→ **Source extract**
-=-=-

ATLANTA — The State's largest university, Georgia State, is now facing unique challenges as it weighs how to address the coronavirus looking ahead to the fall and beyond.
With a student body of more than 53,000 students, the university ranks among the largest in the nation.
When the pandemic hit, the staff and faculty had just two weeks to figure out how to operate mostly remotely until September. Dr. Mark Becker, GSU’s President, pulled out all the stops.
“We made sure we had the technology for students who did not have technology, and that included Wi-Fi, hot spots, tablet devices and laptop computers,” Becker said.
Becker added that the students and faculty quickly adapted.
“Grades for this semester actually went up," he said. "The students actually did a little bit better than the previous two Springs."
Come September, Becker said the goal at Georgia State is to have students back on campus, with a combination of remote learning and classroom sessions.
"We will see, in the future, much more use of this sort of technology," he predicted. "At the same time, we get back to being with people."
And getting back with people translates to a new normal.
“(COVID-19) is a deadly disease - much worse than the bad flu. And that combination makes it something we do not want to get, and short of a vaccine, the only way to keep it from spreading is to basically limit the amount of social interactions. So, social distancing needs to be kept in place.”
And that is what Georgia State plans to do, Becker added.
Another big "if" facing Georgia State, is its athletic programs. As the university awaits NCAA guidance, it is preparing for a football season - perhaps abbreviated and without any fans - in the stadium.

-=-=-

→ **Explore the material**
1) List every kind of technology that the article on Georgia State's pandemic response says the university provided to students who lacked it.
2) Extend the article on Georgia State's pandemic response, starting after its last sentence.
The material has nothing to do with the Georgia State article.

-=-=-

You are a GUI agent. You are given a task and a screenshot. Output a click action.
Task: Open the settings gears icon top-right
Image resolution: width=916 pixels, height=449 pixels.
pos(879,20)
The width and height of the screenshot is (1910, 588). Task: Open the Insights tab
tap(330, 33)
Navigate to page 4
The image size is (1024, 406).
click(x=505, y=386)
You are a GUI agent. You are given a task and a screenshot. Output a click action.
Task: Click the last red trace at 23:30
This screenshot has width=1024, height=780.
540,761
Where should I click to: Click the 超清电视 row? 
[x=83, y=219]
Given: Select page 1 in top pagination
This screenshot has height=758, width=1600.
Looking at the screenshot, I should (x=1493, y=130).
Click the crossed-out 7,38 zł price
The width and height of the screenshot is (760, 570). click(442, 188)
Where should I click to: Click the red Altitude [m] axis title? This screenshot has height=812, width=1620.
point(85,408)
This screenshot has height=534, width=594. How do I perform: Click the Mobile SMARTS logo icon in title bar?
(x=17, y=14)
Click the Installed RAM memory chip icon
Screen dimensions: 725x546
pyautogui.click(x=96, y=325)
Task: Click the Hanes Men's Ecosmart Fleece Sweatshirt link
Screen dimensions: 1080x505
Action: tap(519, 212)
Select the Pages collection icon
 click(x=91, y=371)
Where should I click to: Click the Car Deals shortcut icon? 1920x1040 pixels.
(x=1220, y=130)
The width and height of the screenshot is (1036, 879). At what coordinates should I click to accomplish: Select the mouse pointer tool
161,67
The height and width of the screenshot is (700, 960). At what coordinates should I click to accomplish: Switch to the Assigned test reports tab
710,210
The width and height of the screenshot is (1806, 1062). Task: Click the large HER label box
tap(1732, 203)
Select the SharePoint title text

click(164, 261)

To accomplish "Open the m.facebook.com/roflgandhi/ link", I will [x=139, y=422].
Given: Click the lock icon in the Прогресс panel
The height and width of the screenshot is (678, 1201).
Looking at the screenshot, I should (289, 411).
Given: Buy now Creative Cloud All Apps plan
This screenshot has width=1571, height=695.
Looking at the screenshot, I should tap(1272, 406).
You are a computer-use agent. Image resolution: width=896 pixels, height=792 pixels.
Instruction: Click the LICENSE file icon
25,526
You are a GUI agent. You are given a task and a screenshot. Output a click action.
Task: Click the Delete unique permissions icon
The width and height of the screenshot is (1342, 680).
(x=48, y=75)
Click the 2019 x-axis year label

-=-=-

→ **Task-by-task outputs**
1) Wi-Fi, hot spots, tablet devices, laptop computers

2)
Student athletes will be able to start returning to campus as early as June - on a very limited basis - to start doing their workouts, Becker said. But, instead of having all of the students and all of their coaches in one place at one time, people will be appropriately socially distanced, he assured..
Becker admitted that uncertainly continues to surround the upcoming sports season, but he emphasized the need for athletes to spend the summer months preparing and conditioning with the hope that a fall season will unfold favorably.
But, another challenge facing Georgia State: finances. With a $300 million budget, the university could face budget cuts of up to $42 million. Becker said he is getting the school prepared.
"We are developing a budget plan that will include furloughs and reduction of capacity in terms of numbers of positions,” he said.
Those numbers and their impact on the university are yet to be determined.
And although Georgia State continues in the remote learning mode, its scientists are busy around the clock, working with the state of Georgia in processing coronavirus test samples, now up to 500 a day and climbing.